Records to process →

* * * * * * *

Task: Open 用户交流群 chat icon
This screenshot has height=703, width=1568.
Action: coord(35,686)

* * * * * * *

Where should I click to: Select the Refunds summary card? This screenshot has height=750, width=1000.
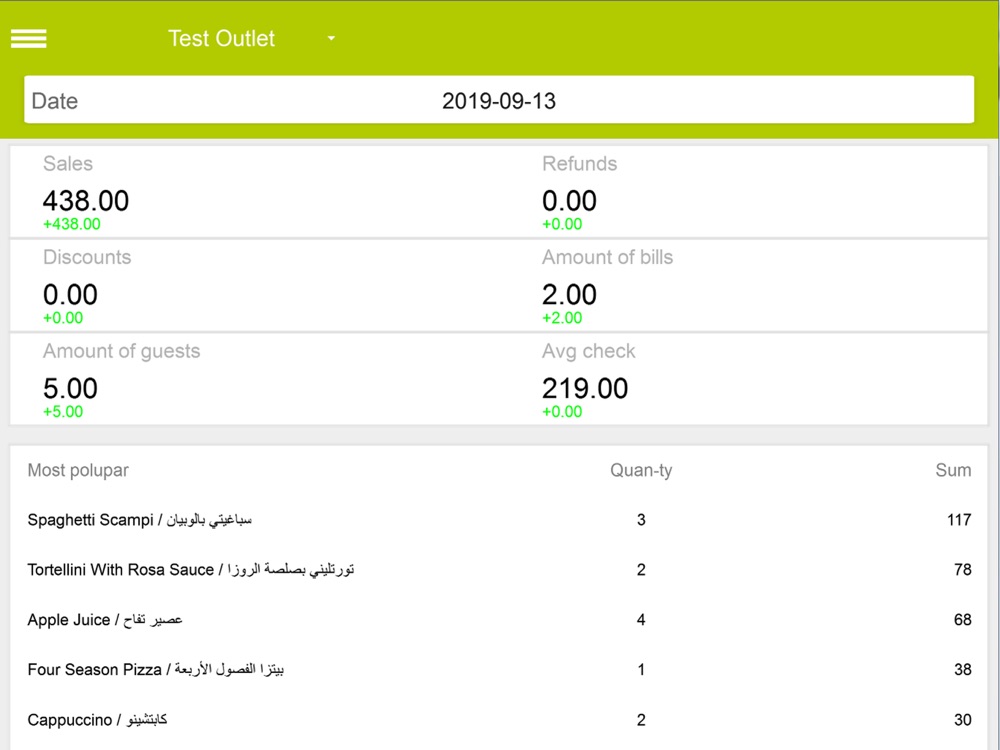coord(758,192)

* * * * * * *

Lay out the data from the line containing "Task: Open 用户交流群 chat icon" through the line containing "Action: coord(35,686)" as a numbered list, skipping any blank lines.

Response →
1. Task: Open 用户交流群 chat icon
2. This screenshot has height=703, width=1568.
3. Action: coord(35,686)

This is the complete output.